The translation of 4D printing into production technology encounters notable challenges, including material limitations, intricate fabrication processes, and regulatory considerations. The complexity of fabrication involves the amalgamation of diverse materials, achieving precision, and ensuring scalability and automation for large-scale industrial production. Regulatory aspects entail the establishment of standards to ensure the safety and efficacy of 4D-printed products. Overcoming these challenges is pivotal for the successful transition of 4D printing from research laboratories to industrial production [21,72]. Future research in 4D printing mechanisms and their effects on polymeric composites can explore innovative actuation methods, such as reversible 4D printing actuation by using elastomer swelling and heat, as proposed in a recent study [73]. In addition, the taxonomy of shape-changing behaviour for 4D-printed components, which categorises shape change behaviour into basic shape change, complex shape change, and a combination of shape changes, provides a framework for further research into understanding and leveraging the diverse shape-changing capabilities of 4D printing. Furthermore, the integration of vacuum-based jamming with the shape memory effect of 4D-printed metamaterials to reduce energy consumption and enhance actuation behaviour presents a promising avenue for future research in developing sustainable and efficient soft/hard robots through hot and cold programming accompanied by negative air pressure. These research directions aim to advance the understanding and utilisation of 4D printing mechanisms and effects on polymeric composites by exploring new actuation methods, classifying shape-change behaviours, and enhancing actuation behaviour through the integration of vacuum-based jamming and shape memory effects. This research exhibits the potential to drive innovations in the development of smart composites, advanced actuation techniques, and sustainable soft/hard robotic systems.

_ _ _

=== Exercise tasks ===
**a.** For each statement about the passage on 4D printing, say yes or no depending on whether it agrees with the passage, and quote the exact words that decide it. (i) Regulatory aspects involve setting standards for the safety and efficacy of 4D-printed products. (ii) The taxonomy of shape-changing behaviour sorts shape change into two categories. (iii) The reversible actuation method cited uses elastomer swelling and light.
**b.** Please write a few more sentences that carry on the passage on 4D printing from its final sentence.
The data after this point comes from a separate source.

=== Source data ===
_ _ _

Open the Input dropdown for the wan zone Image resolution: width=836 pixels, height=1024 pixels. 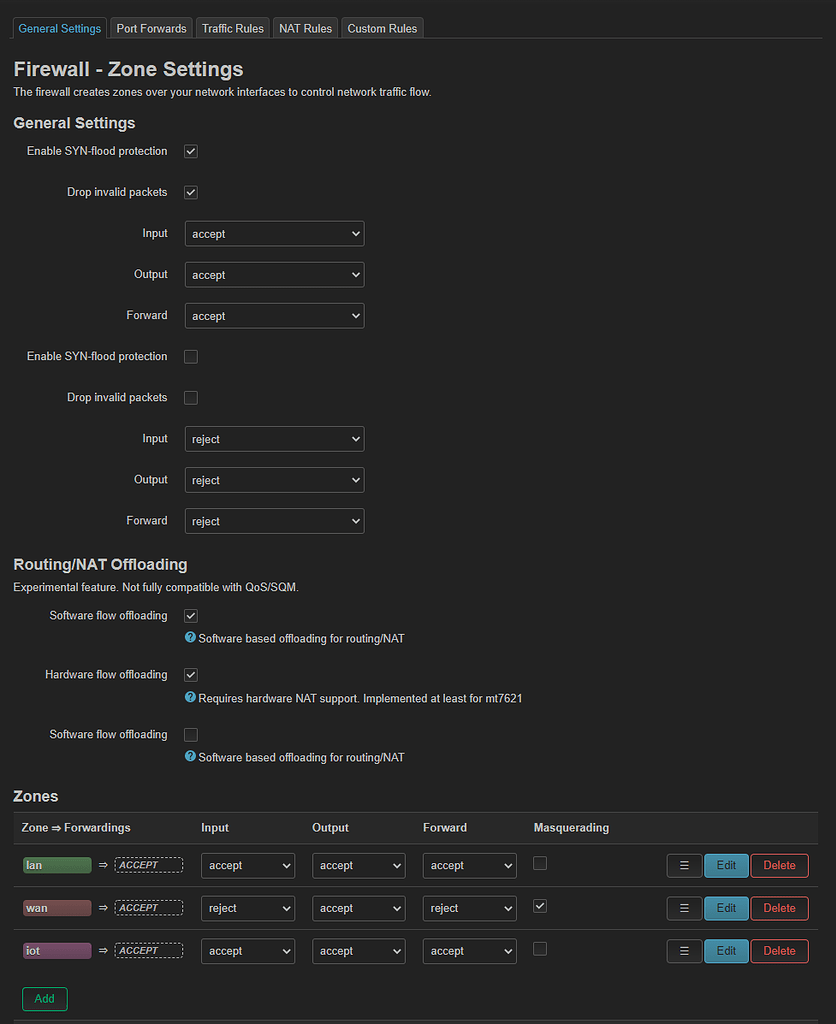pyautogui.click(x=247, y=908)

_ _ _

=== Outputs for the tasks ===
**a.**
(i) Yes: "Regulatory aspects entail the establishment of standards to ensure the safety and efficacy of 4D-printed products."
(ii) No: "categorises shape change behaviour into basic shape change, complex shape change, and a combination of shape changes"
(iii) No: "reversible 4D printing actuation by using elastomer swelling and heat"

**b.**
5 Conclusion

This study discusses the mechanism for inducing 4D stimulus responses, particularly by using polymeric composite materials. To date, no mechanism is simpler than altering the cross-linked polymer or understanding the glass transition temperature of materials. Replicating similar processes for commercialisation purposes is clearly difficult. Nozzle actuation that promotes fibre orientation or even design structure during printing appears to be the best option for aiding the stimulus responses of printed materials. Further study is necessary to strengthen the mechanism, particularly via mechanical tools or aided simulation design, because at present, only one paper has discussed this topic by using nozzle actuation. Future studies will enhance and allow the industry to control output performance.